Milling is the only time I don't usually wear mine, I have never had a kick back with my mill, and the apparatus kinda keeps you from being able to come in contact with the chain. I mostly wear mine when felling or bucking logs. Hard hat when felling as well, learned my lesson on the helmet working with tree climbers, they like to drop stuff on your head, LOL.


----------



## jimmyjames (Sep 19, 2013)

Yes I understand the need for them doing everything but milling, I have a set myself but what cracks me up is seeing guys on YouTube running an Alaskan mill with $1000 of safety gear, chaps, hard hat, face shield, cut proof jacket, cut proof gloves...... its kind of comical, as if it wasn't uncomfortable enough milling a log with a chainsaw.....


----------



## Treecycle Hardwoods (Sep 19, 2013)

jimmyjames said:


> Yes I understand the need for them doing everything but milling, I have a set myself but what cracks me up is seeing guys on YouTube running an Alaskan mill with $1000 of safety gear, chaps, hard hat, face shield, cut proof jacket, cut proof gloves...... its kind of comical, as if it wasn't uncomfortable enough milling a log with a chainsaw.....

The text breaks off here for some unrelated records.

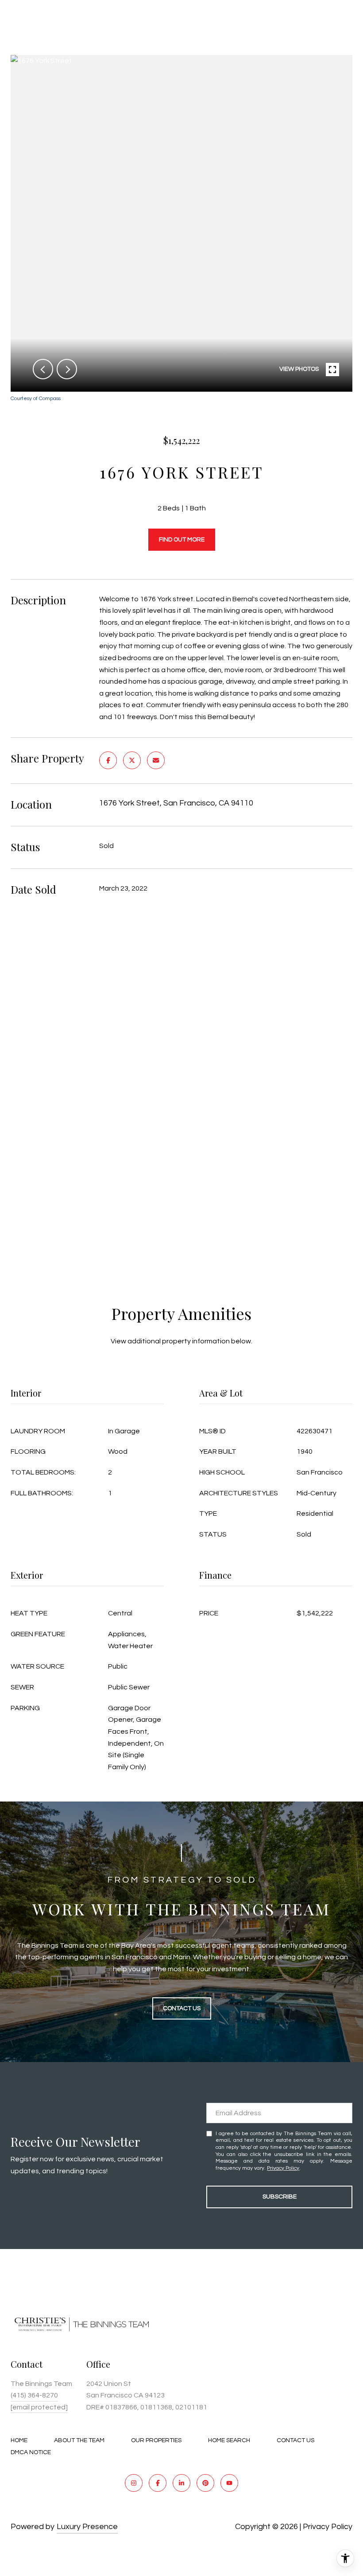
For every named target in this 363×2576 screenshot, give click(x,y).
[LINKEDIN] (181, 2483)
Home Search (229, 2440)
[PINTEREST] (205, 2483)
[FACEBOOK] (157, 2483)
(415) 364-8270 (34, 2395)
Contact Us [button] (182, 2008)
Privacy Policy (283, 2168)
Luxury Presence (87, 2526)
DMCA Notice (31, 2452)
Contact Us (295, 2440)
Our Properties (156, 2440)
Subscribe (280, 2197)
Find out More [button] (182, 540)
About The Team (79, 2440)
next (67, 369)
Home (19, 2440)
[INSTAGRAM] (134, 2483)
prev (43, 369)
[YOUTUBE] (229, 2483)
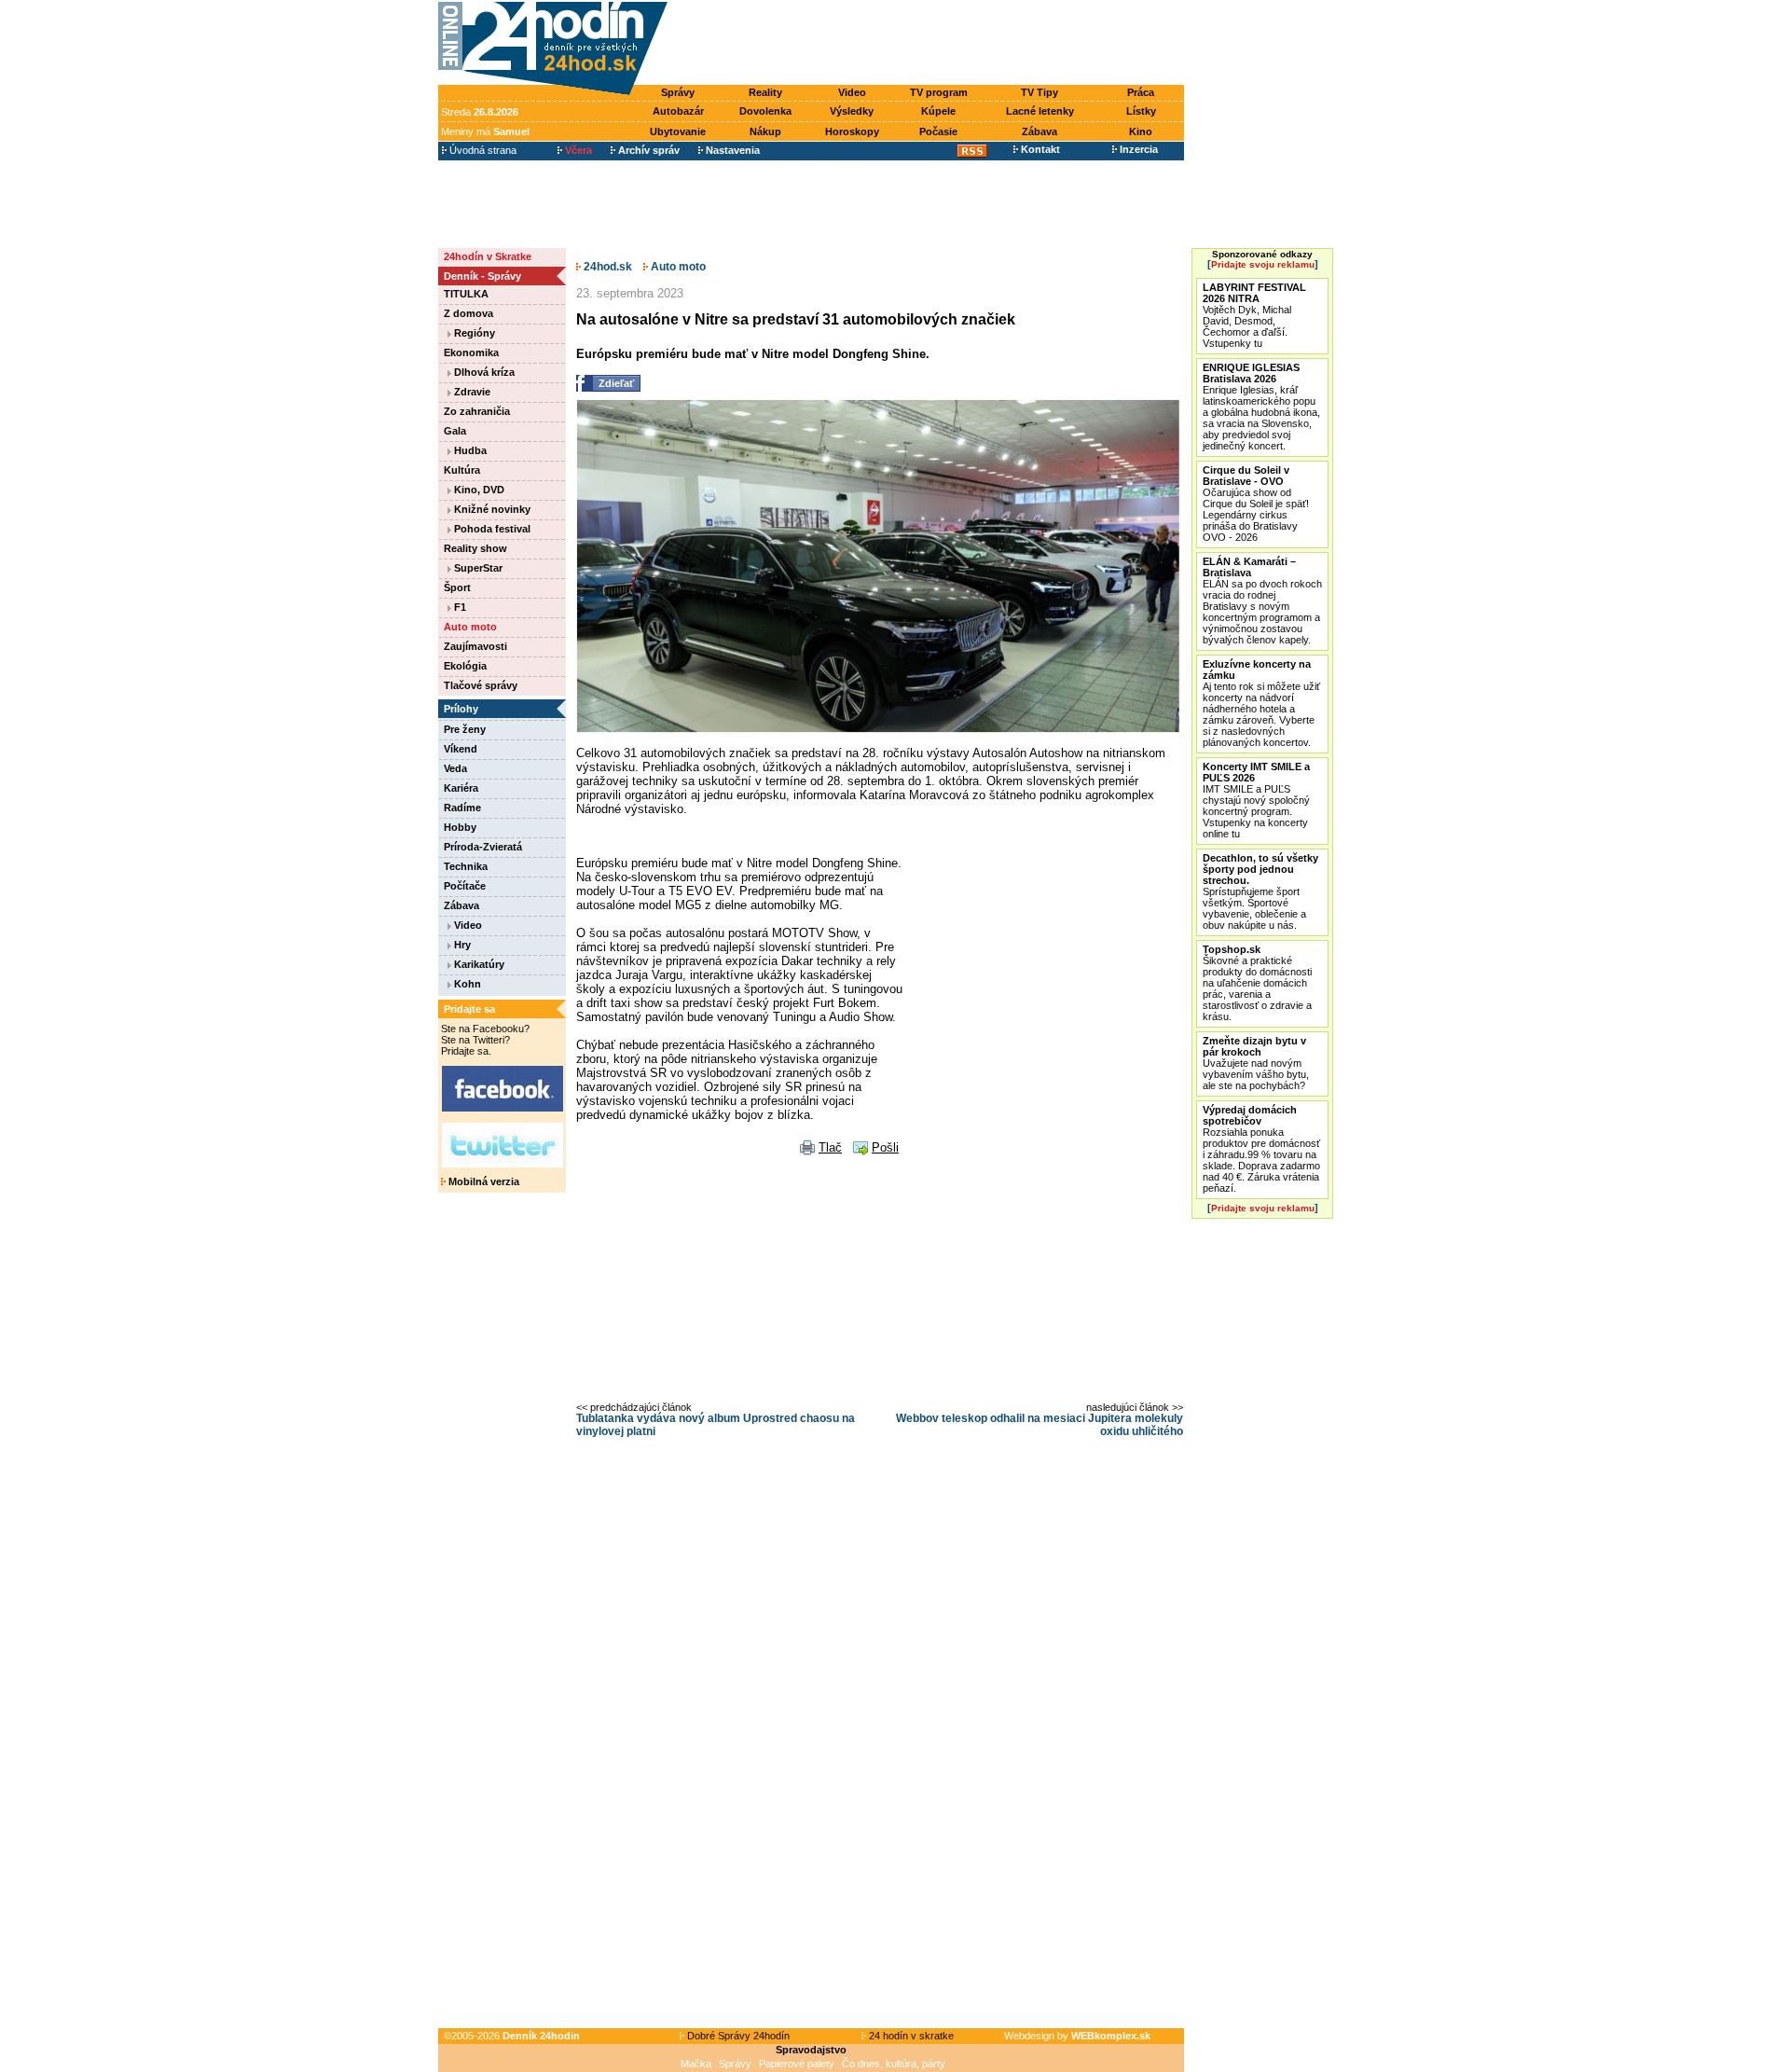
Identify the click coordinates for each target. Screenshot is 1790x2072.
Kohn (466, 983)
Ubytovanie (678, 131)
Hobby (460, 827)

I have a csm with a 50" bar on it. I make my employee on the other end wear all the safety gear in case a chain comes off or something. On the power head side I wear safety glasses, face shield, ear plugs, and gloves. As a result of all the gear I try to run the csm in the fall/winter so we don't over heat. I have a few monsters to mill this fall it should be a fun time hehe.


----------



## Mike1950 (Sep 19, 2013)

Treecycle Hardwoods said:


> jimmyjames said:
> 
> 
> > Yes I understand the need for them doing everything but milling, I have a set myself but what cracks me up is seeing guys on YouTube running an Alaskan mill with $1000 of safety gear, chaps, hard hat, face shield, cut proof jacket, cut proof gloves...... its kind of comical, as if it wasn't uncomfortable enough milling a log with a chainsaw.....
> ...



might want to ask the doc -how long does this kind of injury take to consume 1K in the ER- I bet it is minutes............ Safety sometimes seems stupid until you need it and it aint on...............


----------



## Treecycle Hardwoods (Sep 19, 2013)

My pa scared me as a kid. He has a 10" scar on his lower leg from a chain saw accident. I wasn't comfortable using a chain saw til my late 20's as a result. "Skin and bone are softer than wood" is what he always preached. I can still hear the echo now. Lol


----------



## Kevin (Sep 19, 2013)

I wear them when I log whether I think I need to or not, but I don't wear chaps when I mill, whether I need to or not. :i_dunno:


----------



## SDB777 (Sep 21, 2013)

Anything 'chainsaw', I wear all my gear. Whether I need to or not. Is it 'overkill' - sure is, but I'd rather wear it and not need it then to not have it on and have an 'accident'. Face shield is better then a face full of chips(never seems to fail if I have the shield raised to get a load of chips in the eyes). Helmet for milling, nope. Face shield fits on my ball cap.... Gloves for milling, yup. Steel toes are a must, the chain may be 'covered' from the topside, but it is fully open under there.


Scott (safety sucks sometimes, but its better then the alternative) B


----------